= Beginning of Section =

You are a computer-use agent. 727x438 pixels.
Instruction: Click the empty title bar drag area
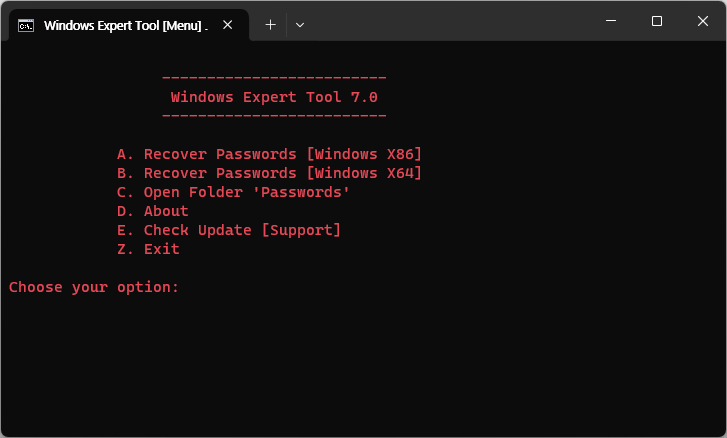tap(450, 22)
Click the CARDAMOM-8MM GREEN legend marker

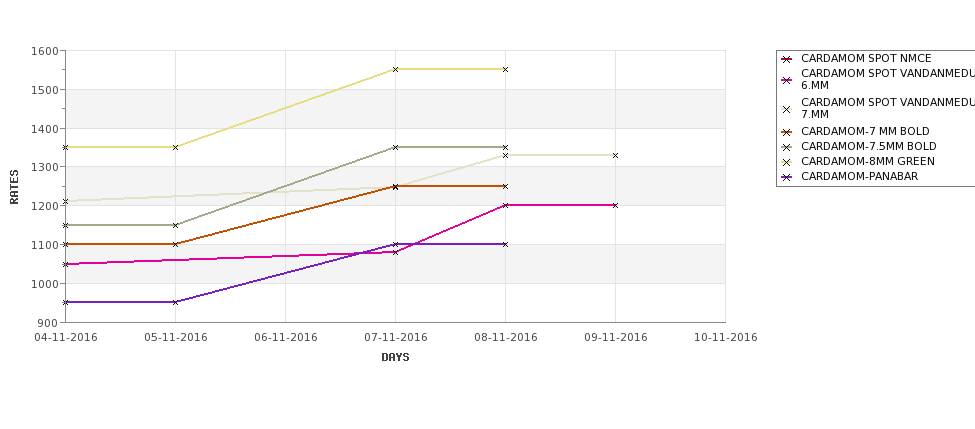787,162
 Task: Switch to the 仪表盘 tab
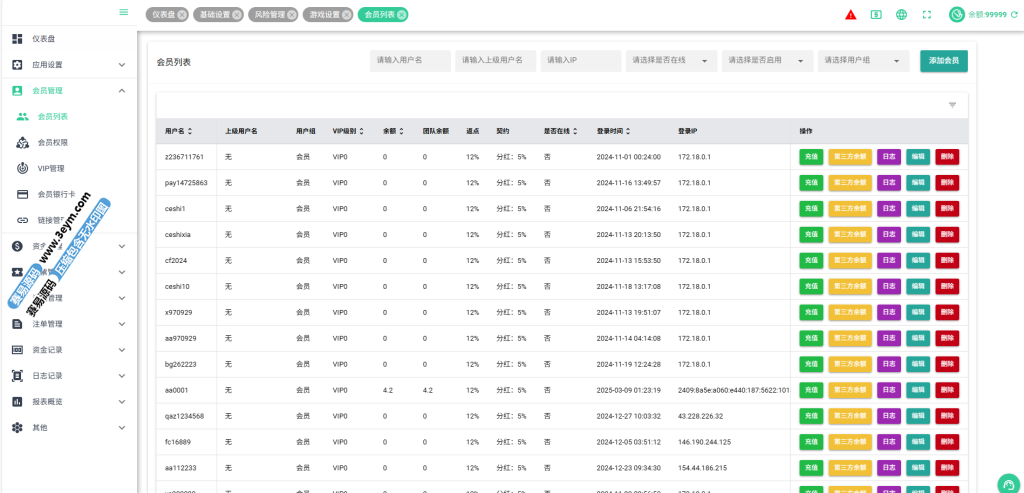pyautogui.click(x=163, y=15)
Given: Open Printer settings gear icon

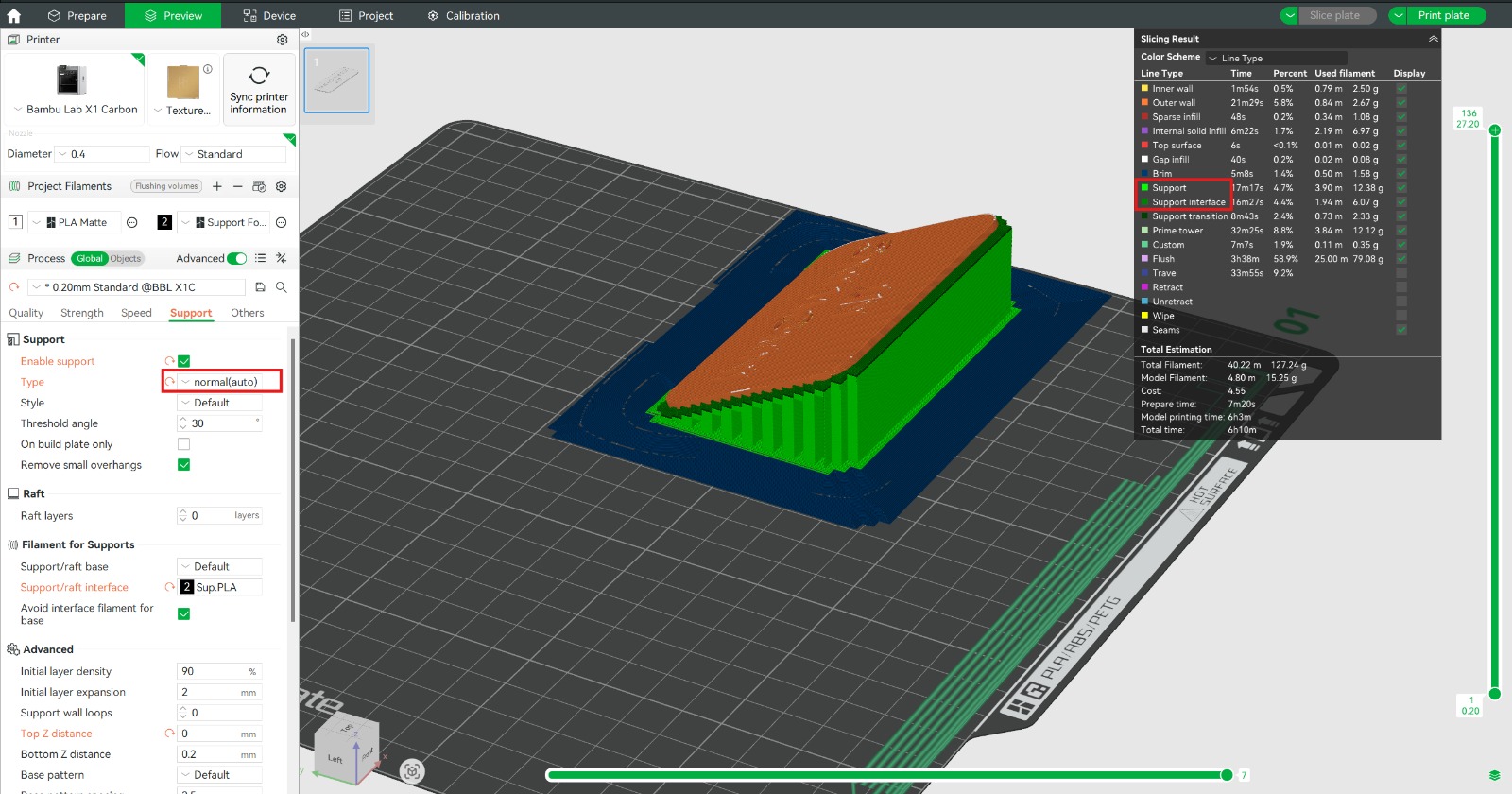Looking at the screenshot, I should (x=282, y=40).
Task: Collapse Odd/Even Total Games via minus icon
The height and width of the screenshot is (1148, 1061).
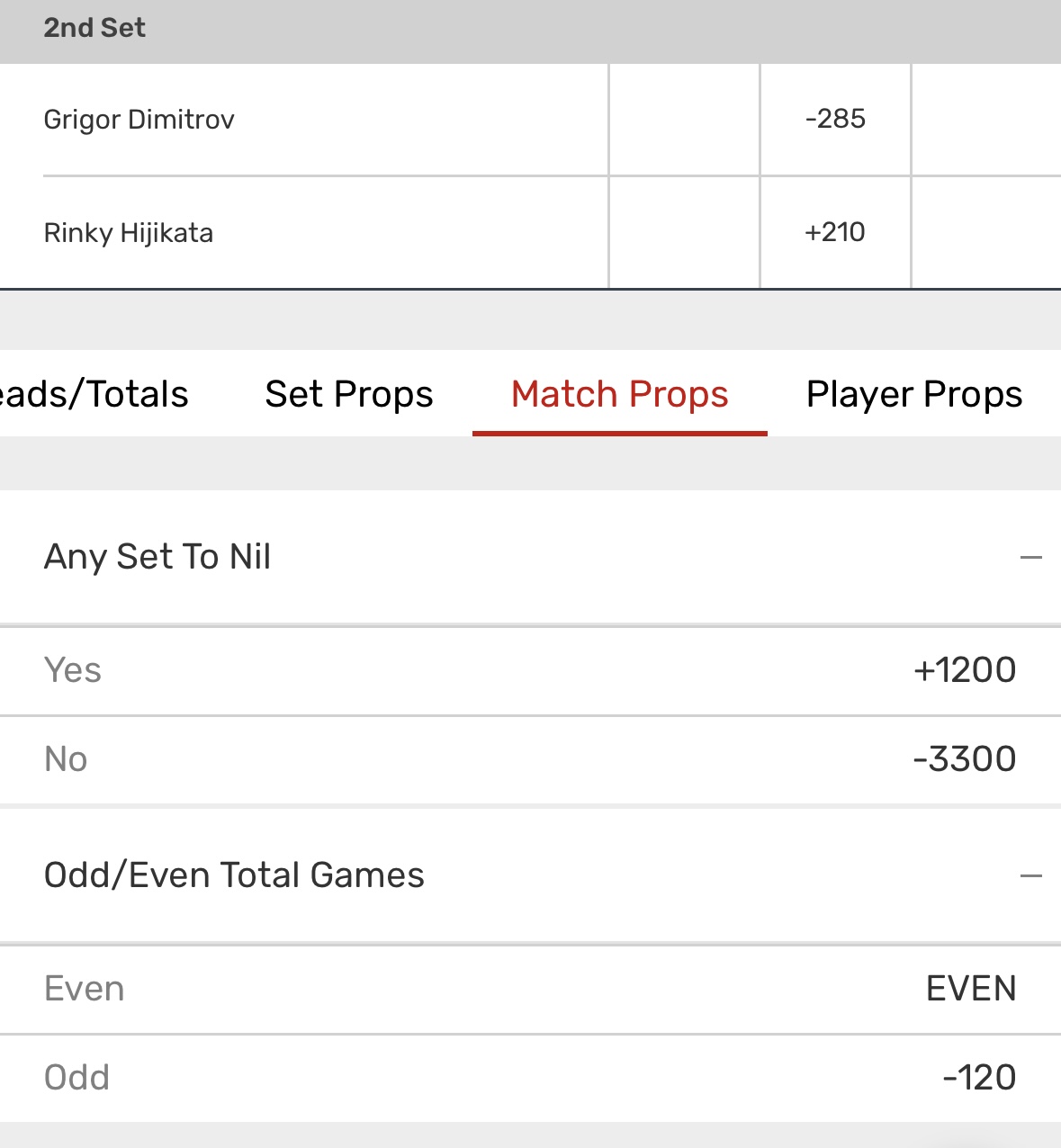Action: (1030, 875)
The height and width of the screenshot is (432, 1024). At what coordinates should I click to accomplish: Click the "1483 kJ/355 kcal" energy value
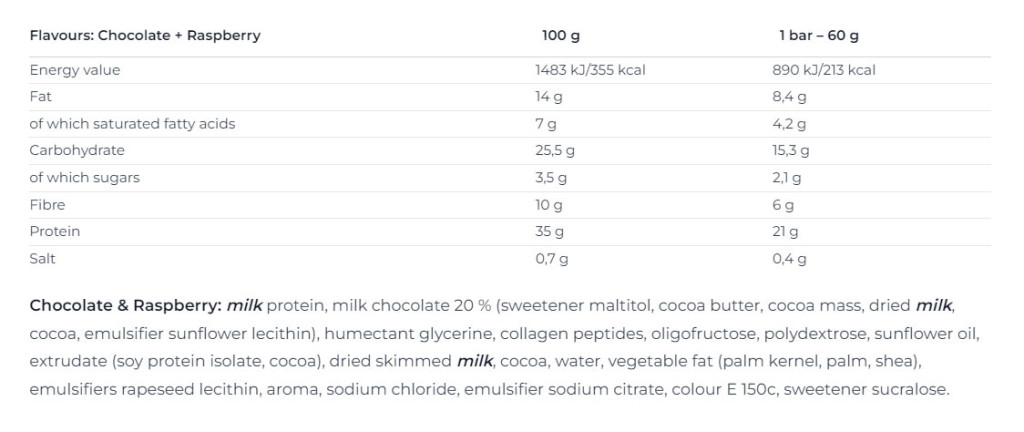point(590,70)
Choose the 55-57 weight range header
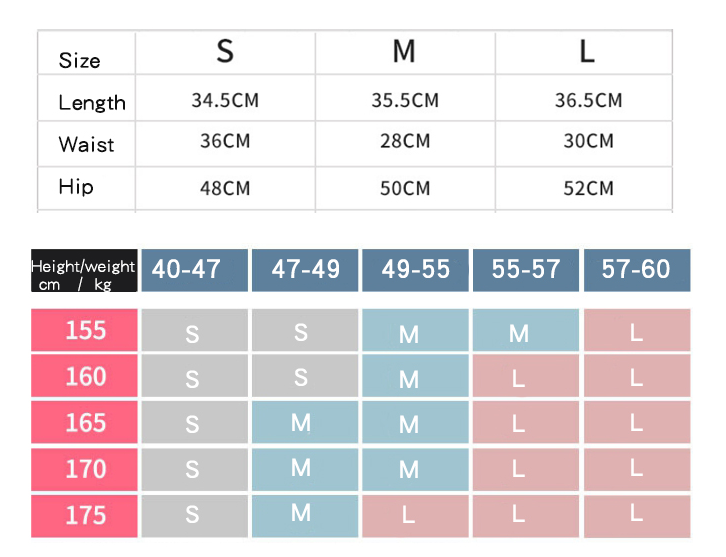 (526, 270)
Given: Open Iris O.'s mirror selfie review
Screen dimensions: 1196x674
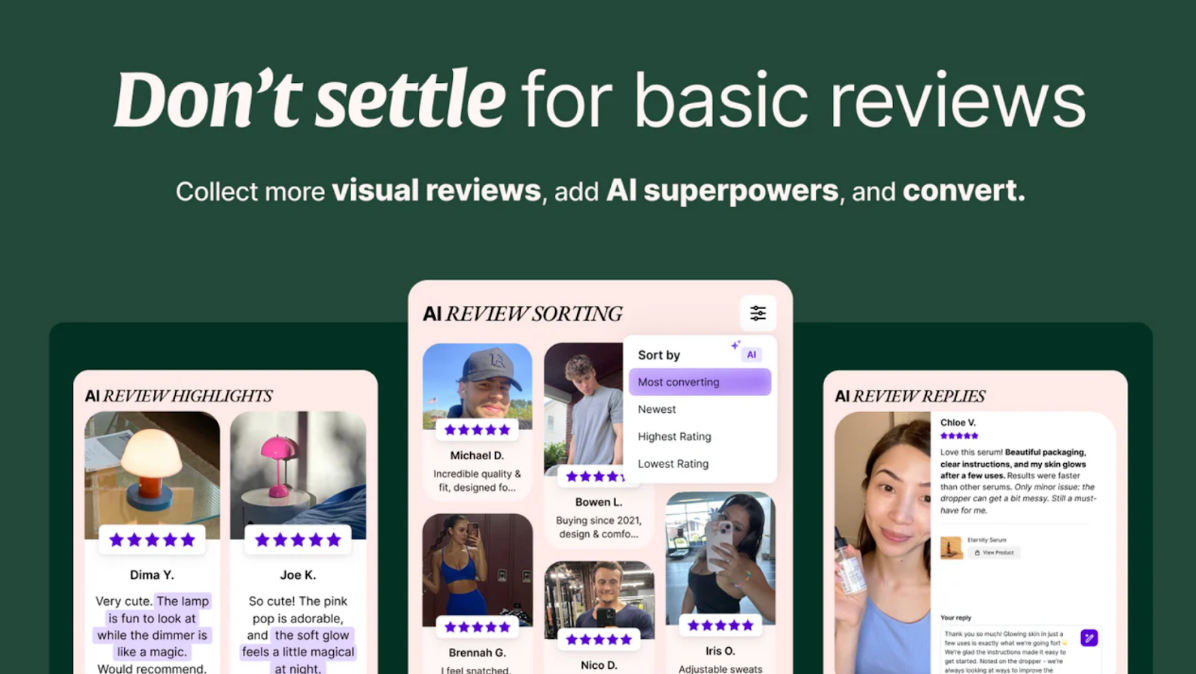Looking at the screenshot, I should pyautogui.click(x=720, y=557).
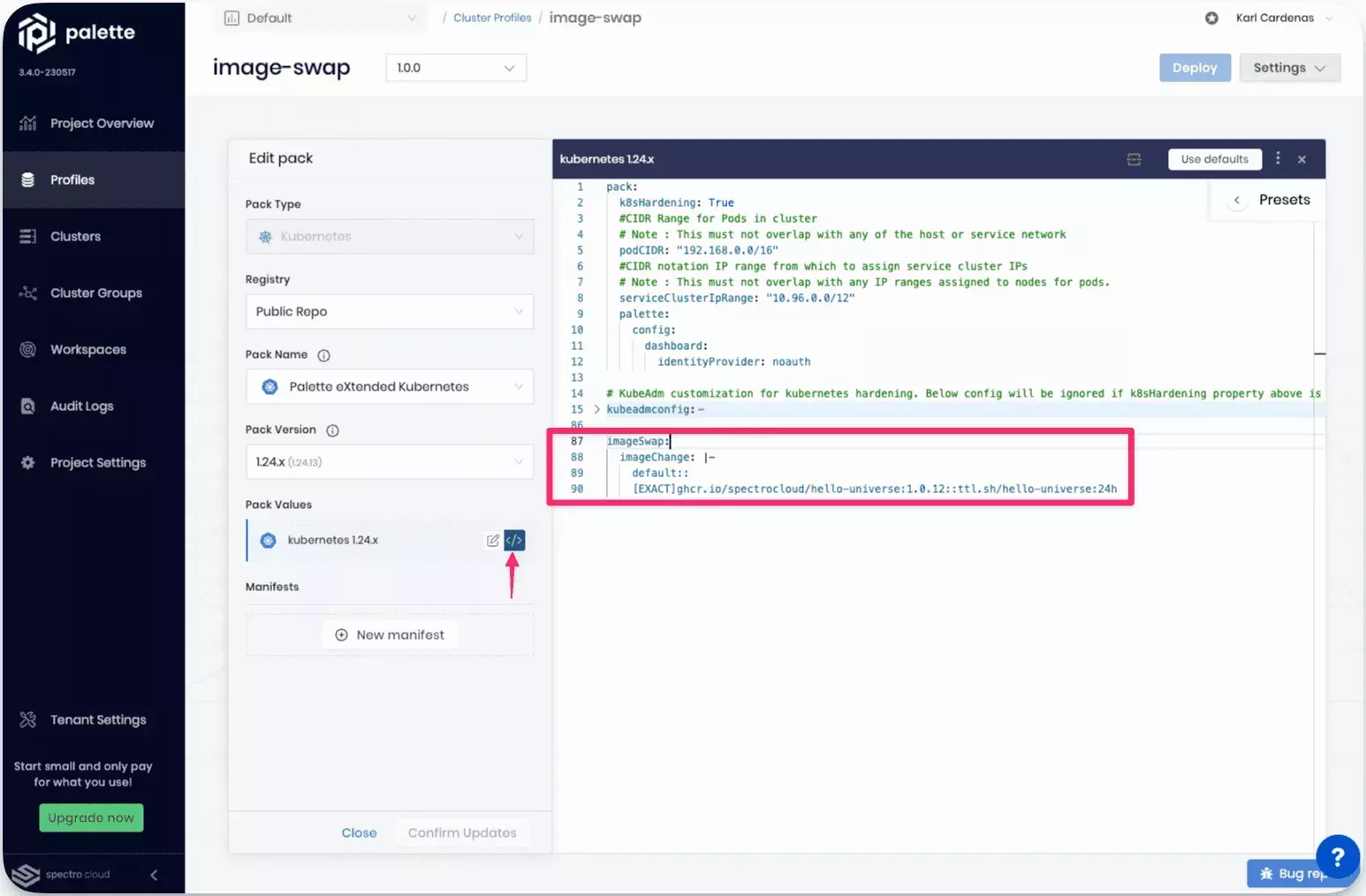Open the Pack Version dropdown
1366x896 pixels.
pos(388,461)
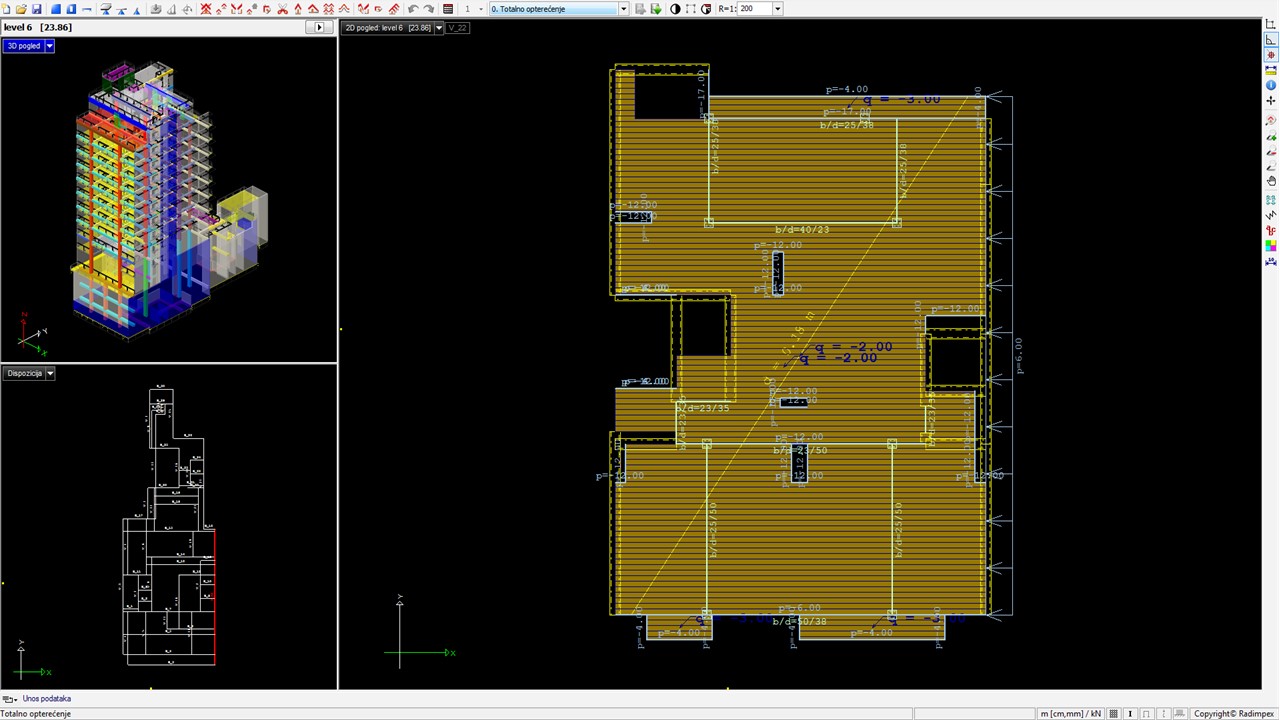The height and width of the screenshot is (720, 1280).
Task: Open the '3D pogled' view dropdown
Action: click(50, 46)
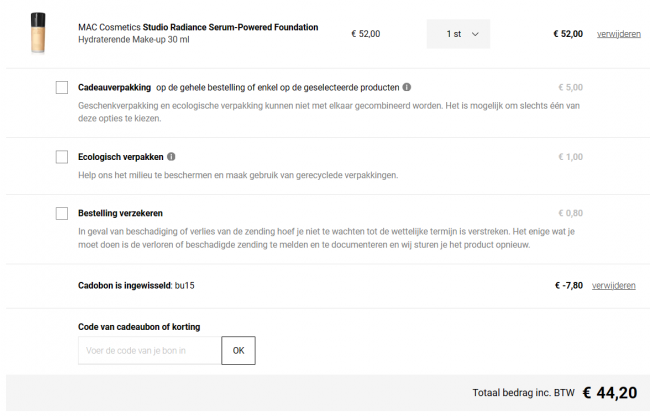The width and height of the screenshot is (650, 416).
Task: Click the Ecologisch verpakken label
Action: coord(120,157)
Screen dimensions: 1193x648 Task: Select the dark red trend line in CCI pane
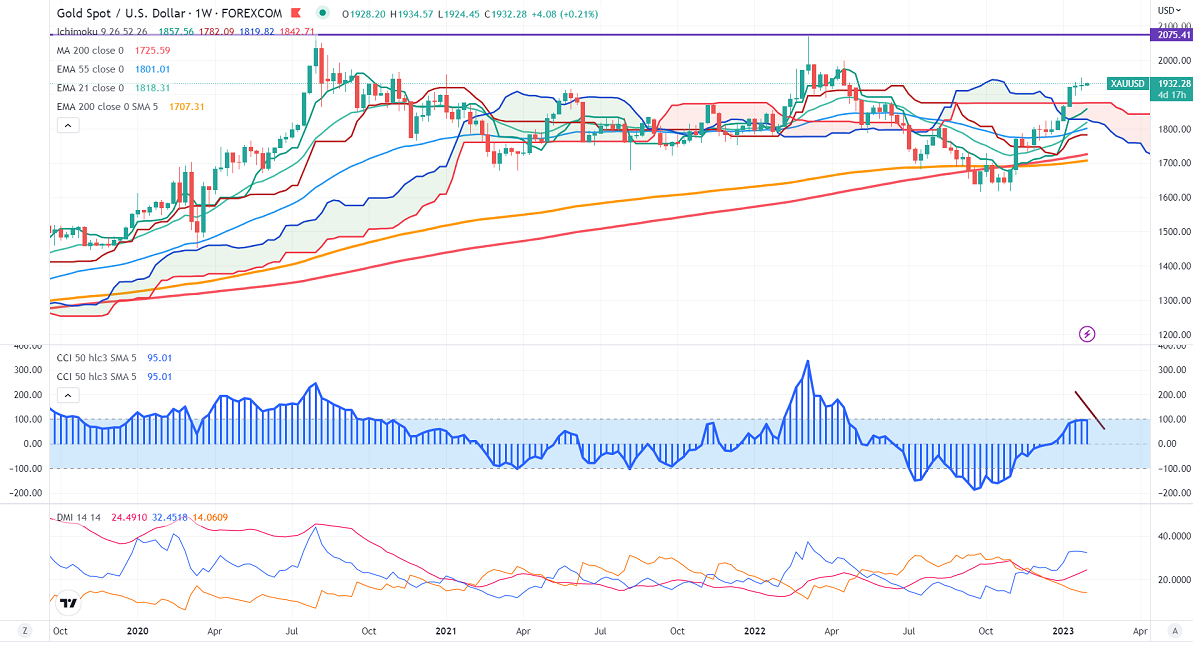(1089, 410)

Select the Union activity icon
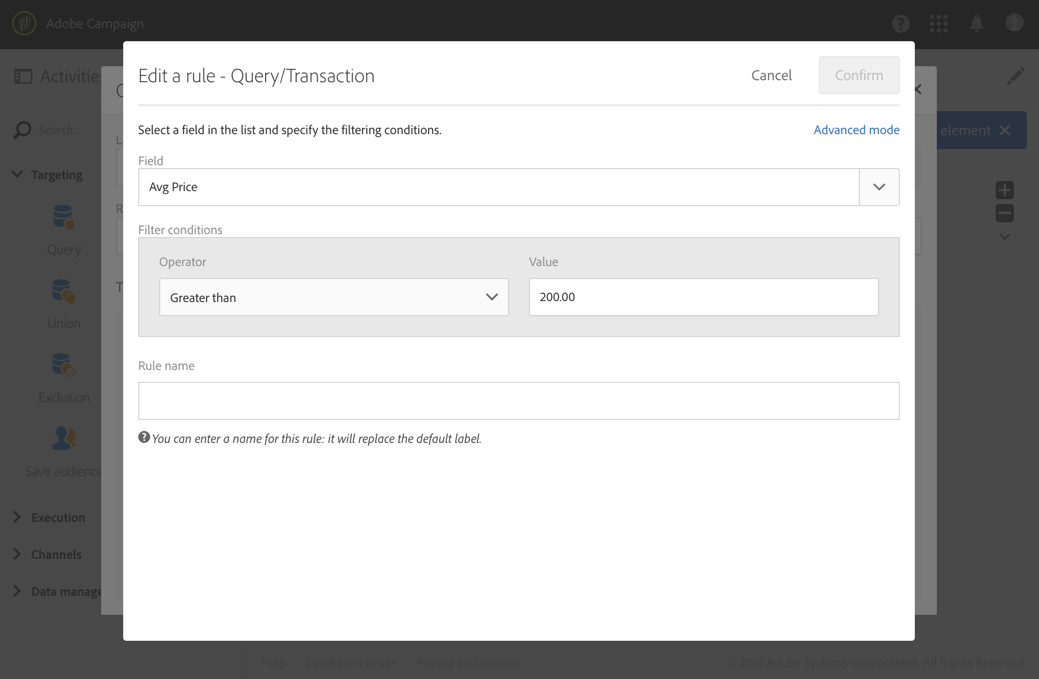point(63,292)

= End of Section =

- _TASK DETAILS_
Reproduce each record from above exactly; pictures do not belong in the copy.

- _RESULT FOR THIS EXERCISE_
You are a computer-use agent. 727x438 pixels.
Instruction: Click the empty title bar drag area
tap(450, 22)
Click the CARDAMOM-8MM GREEN legend marker

787,162
 Task: Switch to the 仪表盘 tab
pyautogui.click(x=163, y=15)
Given: Open Printer settings gear icon

Looking at the screenshot, I should (x=282, y=40).
Task: Collapse Odd/Even Total Games via minus icon
The height and width of the screenshot is (1148, 1061).
Action: (1030, 875)
The height and width of the screenshot is (432, 1024). At what coordinates should I click to accomplish: Click the "1483 kJ/355 kcal" energy value
point(590,70)
Choose the 55-57 weight range header
 (526, 270)
Given: Open Iris O.'s mirror selfie review
Screen dimensions: 1196x674
Looking at the screenshot, I should pyautogui.click(x=720, y=557).
Open the Pack Version dropdown
1366x896 pixels.
pos(388,461)
The height and width of the screenshot is (720, 1280).
Task: Open the '3D pogled' view dropdown
Action: click(50, 46)
The width and height of the screenshot is (650, 416).
Task: Click the Ecologisch verpakken label
Action: coord(120,157)
Screen dimensions: 1193x648 Task: Select the dark red trend line in CCI pane
(1089, 410)

Select the Union activity icon
point(63,292)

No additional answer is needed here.